Pressure-depth relation
If the pressure at a certain depth in the fluid is \(p_0,\) the pressure at a depth equal to the previous depth plus \(h\) is
\[p(h) = p_0 + \varrho h g.\]
Example: deep-sea fish
Certain fishes live thousands of metres below sea surface. Take a depth of \(h = 1000\,\mathrm{m}\) for example. The pressure at sea level is the atmospheric pressure \(p_0 \approx 10^5\,\mathrm{Pa},\) whilst at a depth \(1000\,\mathrm{m}\) it is
\[p = p_0 + \varrho h g = 10^5\,\mathrm{Pa} + 1000\,\,\frac{\mathrm{kg}}{\mathrm{m}^3} \cdot 9.81\,\frac{\mathrm{m}}{\mathrm{s}^2} \cdot 1000\,\mathrm{m} = 9.91 \cdot 10^6\,\mathrm{Pa}.\]
This is \(\approx 100\) times as much as atmospheric pressure. Deep-sea fish do not get crushed, though, as the pressure inside them is the same as the pressure in their surroundings. But it also means that if you bring such a species to the surface of the sea, they will burst as the internal pressure within them is so much greater than the external pressure at sea level.
Proof: pressure-depth relation
Let us assume that we have an incompressible fluid of density \(\varrho\) at rest.
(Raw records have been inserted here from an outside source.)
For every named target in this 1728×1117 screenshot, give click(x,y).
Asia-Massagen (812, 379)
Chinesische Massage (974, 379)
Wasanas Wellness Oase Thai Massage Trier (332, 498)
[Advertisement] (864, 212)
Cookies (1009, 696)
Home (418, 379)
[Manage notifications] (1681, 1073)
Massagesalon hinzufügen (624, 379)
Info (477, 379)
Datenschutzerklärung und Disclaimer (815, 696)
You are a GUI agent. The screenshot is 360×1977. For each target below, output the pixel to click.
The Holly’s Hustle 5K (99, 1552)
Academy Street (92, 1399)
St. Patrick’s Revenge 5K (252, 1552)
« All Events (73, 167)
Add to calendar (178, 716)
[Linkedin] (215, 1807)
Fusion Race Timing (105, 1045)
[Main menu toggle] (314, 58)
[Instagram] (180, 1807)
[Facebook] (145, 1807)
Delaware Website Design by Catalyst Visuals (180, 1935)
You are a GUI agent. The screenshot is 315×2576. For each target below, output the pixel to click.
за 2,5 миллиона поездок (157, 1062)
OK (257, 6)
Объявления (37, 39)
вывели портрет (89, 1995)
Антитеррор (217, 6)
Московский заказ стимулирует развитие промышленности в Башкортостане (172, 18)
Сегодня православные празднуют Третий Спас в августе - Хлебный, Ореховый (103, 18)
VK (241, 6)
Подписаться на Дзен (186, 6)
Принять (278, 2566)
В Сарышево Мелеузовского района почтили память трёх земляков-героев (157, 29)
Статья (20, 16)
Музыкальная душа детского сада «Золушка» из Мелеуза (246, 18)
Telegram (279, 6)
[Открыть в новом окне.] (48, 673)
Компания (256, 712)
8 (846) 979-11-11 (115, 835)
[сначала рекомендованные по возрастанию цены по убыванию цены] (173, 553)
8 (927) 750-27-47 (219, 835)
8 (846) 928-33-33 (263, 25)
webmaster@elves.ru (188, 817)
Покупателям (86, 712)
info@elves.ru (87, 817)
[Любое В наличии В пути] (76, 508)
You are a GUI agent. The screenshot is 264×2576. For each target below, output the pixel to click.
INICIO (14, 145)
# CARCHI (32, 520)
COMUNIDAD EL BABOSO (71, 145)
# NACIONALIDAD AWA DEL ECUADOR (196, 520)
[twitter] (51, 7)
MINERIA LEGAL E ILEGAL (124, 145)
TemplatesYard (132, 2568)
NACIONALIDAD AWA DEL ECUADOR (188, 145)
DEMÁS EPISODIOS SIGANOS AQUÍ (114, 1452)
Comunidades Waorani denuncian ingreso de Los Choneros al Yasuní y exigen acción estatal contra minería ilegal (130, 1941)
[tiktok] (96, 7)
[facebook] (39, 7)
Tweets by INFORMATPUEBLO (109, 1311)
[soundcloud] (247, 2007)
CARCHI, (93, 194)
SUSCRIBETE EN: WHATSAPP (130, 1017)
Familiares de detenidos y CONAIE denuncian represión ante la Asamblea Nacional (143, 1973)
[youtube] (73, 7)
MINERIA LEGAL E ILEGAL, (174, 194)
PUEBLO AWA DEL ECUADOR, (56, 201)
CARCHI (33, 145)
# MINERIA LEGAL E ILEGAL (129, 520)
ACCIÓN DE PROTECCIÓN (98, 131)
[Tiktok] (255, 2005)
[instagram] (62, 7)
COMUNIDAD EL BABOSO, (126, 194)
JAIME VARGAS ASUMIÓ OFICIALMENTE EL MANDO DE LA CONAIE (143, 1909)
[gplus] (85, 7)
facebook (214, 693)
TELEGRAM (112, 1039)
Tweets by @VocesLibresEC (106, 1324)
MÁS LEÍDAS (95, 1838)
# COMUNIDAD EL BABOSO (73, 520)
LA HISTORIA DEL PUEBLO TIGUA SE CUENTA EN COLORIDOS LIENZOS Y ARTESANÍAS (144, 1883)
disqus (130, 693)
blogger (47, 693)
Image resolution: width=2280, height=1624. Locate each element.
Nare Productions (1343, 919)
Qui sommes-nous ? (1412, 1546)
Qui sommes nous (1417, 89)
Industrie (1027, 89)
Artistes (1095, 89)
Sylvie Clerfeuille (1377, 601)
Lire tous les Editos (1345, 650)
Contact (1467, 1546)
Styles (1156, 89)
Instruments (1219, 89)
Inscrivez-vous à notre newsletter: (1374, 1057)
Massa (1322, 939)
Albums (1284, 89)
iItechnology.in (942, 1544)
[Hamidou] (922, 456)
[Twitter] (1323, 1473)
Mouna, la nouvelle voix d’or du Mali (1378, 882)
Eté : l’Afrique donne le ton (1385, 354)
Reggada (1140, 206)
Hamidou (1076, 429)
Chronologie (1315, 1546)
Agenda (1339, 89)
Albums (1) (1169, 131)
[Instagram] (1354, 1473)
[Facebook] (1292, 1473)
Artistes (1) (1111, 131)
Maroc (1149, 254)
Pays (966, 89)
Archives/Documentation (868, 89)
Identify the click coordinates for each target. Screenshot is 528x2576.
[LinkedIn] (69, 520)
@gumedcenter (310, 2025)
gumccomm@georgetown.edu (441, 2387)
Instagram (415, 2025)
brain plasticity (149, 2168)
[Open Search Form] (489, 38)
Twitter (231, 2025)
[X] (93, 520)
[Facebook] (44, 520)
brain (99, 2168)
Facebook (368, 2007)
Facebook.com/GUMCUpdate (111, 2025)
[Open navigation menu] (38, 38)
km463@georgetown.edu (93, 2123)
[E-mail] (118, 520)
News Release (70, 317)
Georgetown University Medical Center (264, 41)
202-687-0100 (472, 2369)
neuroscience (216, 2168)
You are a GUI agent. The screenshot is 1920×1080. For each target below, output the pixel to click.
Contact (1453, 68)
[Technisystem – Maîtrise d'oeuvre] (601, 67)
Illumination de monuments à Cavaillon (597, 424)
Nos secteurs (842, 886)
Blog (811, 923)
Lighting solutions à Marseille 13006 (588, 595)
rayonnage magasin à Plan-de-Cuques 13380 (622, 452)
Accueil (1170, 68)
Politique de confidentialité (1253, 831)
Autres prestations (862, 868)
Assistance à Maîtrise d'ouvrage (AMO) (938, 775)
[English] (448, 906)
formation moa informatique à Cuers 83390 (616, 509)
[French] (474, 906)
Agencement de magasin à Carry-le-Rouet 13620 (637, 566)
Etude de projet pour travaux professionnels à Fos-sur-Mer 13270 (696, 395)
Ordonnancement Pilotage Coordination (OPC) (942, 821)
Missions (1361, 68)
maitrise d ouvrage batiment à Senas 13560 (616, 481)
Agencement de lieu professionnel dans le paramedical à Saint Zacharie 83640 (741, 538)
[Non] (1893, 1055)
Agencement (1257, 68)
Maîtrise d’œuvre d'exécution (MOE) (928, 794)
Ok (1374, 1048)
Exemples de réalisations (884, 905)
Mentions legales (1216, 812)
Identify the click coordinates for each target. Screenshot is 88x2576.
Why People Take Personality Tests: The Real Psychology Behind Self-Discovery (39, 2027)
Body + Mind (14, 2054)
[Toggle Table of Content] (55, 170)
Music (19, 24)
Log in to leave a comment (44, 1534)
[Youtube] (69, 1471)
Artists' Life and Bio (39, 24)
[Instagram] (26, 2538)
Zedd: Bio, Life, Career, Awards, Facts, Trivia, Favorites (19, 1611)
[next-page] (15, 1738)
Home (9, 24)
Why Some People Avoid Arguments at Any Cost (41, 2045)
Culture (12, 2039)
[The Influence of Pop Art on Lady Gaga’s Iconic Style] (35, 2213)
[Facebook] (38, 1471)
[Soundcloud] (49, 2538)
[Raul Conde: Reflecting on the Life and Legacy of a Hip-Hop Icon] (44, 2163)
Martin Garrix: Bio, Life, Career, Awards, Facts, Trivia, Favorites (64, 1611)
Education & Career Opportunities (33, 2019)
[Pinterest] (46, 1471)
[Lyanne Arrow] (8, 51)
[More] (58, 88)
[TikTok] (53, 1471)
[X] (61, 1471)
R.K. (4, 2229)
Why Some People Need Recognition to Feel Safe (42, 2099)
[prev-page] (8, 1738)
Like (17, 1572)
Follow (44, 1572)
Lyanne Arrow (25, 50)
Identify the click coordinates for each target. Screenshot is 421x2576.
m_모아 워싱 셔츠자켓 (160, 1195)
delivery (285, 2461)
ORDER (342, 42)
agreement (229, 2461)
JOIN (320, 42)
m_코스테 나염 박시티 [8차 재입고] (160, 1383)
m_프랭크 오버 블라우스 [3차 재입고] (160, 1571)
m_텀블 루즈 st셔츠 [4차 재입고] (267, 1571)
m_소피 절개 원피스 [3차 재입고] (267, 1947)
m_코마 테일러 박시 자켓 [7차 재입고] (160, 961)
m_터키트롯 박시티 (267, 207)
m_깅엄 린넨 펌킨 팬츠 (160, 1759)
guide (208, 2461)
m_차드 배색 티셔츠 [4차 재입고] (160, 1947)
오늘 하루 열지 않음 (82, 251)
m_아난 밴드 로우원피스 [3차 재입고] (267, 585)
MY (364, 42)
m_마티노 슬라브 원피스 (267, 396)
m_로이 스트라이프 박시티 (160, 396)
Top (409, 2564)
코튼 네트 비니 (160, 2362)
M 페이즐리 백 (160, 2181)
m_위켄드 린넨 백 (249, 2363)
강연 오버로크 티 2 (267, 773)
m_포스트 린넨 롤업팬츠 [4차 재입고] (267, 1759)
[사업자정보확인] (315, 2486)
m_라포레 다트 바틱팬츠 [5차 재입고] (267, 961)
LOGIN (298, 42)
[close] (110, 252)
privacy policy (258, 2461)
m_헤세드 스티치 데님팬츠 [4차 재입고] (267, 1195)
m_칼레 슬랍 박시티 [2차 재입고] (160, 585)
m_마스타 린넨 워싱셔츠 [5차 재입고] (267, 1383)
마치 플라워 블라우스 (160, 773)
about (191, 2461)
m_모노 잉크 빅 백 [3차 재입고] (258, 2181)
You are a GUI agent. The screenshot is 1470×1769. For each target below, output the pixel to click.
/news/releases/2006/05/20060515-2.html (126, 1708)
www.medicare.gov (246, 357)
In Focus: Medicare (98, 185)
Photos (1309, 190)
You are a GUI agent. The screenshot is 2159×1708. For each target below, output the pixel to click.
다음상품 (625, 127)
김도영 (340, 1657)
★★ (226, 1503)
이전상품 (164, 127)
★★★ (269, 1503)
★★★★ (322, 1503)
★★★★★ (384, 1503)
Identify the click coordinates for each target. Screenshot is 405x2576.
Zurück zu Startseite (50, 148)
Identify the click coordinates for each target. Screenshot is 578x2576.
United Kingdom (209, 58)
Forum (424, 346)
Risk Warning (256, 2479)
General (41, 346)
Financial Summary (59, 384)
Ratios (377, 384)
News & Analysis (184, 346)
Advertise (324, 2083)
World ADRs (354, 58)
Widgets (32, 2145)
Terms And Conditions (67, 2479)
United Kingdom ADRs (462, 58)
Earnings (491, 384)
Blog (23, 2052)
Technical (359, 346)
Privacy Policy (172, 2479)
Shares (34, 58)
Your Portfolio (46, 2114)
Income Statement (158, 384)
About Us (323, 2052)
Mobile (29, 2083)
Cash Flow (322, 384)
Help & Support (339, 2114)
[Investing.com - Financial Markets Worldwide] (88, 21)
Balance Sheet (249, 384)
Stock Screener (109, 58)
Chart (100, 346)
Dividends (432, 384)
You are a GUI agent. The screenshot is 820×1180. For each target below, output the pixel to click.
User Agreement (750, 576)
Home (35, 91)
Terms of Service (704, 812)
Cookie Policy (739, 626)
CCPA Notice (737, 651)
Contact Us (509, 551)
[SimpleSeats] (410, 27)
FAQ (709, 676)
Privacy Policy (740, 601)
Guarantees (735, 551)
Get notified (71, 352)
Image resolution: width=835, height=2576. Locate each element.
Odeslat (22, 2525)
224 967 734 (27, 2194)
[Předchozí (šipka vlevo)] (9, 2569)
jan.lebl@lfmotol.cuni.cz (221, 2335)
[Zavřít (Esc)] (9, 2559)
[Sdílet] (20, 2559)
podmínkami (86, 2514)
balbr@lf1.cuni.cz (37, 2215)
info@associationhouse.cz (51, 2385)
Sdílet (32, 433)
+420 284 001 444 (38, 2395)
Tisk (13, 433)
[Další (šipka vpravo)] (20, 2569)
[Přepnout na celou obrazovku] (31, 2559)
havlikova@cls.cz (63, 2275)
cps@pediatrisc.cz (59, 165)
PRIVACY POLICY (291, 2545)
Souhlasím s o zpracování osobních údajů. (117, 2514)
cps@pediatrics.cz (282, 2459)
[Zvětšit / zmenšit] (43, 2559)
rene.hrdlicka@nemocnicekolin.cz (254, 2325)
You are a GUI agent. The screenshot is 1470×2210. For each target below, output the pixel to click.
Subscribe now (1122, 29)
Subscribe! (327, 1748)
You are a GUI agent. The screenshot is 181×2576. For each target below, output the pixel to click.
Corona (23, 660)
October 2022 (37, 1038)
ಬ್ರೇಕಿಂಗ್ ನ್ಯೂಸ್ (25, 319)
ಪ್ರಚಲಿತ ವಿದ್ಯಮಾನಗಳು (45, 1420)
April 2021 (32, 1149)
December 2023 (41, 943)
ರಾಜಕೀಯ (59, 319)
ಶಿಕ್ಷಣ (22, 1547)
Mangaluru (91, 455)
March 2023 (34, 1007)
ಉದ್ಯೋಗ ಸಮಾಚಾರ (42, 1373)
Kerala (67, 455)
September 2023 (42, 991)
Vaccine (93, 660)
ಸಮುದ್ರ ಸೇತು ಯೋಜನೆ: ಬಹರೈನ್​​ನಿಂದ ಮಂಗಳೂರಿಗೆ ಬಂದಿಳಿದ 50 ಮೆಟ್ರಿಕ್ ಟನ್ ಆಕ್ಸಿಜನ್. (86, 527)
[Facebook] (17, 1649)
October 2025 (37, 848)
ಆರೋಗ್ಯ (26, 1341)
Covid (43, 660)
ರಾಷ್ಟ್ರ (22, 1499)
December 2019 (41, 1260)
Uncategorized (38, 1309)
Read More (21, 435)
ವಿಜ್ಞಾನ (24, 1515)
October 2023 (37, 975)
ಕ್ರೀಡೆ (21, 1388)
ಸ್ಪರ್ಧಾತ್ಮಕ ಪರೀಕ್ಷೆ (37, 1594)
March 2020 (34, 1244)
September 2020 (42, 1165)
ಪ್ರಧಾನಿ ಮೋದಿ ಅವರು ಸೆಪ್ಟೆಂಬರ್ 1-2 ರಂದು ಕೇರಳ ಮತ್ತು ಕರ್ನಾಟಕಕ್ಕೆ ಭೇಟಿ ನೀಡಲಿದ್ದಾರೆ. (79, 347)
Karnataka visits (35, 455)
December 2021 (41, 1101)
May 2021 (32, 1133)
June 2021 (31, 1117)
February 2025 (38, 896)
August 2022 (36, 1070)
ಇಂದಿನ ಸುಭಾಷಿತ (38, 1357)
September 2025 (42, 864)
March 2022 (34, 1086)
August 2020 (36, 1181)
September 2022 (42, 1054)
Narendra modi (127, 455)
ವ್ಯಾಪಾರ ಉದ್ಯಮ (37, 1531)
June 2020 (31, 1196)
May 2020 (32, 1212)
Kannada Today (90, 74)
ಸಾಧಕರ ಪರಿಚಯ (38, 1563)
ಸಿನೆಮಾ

We pick the fluid contained within an imaginary cylinder of cross-sectional area \(A\) extending from depth \(d\) to depth \(d + h.\) The external fluid exerts forces at all points on the surface of the sample, perpendicular to the surface.
The net lateral force acting on the fluid cylinder is zero as if we pick a small area in a given depth, the force acting on it will be of the same magnitude but of opposite direction as the force acting on an equal lateral area located opposite the first one at the same depth.
Let us denote the pressure on the top face by \(p_0\) and the pressure on the bottom face by \(p.\) To get the net force acting on the selected fluid cylinder is the vector sum of the forces associated with \(p_0\) and \(p\) plus the force of gravity. Since the fluid is stationary, this net force must be zero. The equilibrium condition in the vertical direction: \[\sum{F_y} = 0 = p A - m g - p_0 A.\] The mass of the sample can be expressed using the density and the volume: \[m = \varrho V = \varrho A h.\] Substituting this into the equilibrium equation we get \[0 = p A - \varrho A h g - p_0 A.\] Dividing both sides by \(A\) and rearranging, we obtain the pressure-depth relation:
\[p = p_0 + \varrho h g.\]
Hydrostatic paradox
The pressure \(p\) at a given depth does not depend on the shape or the cross section of the container. If the fluid level is the same, the pressure at the bottom of these containers is also the same, regardless of the shape of the container.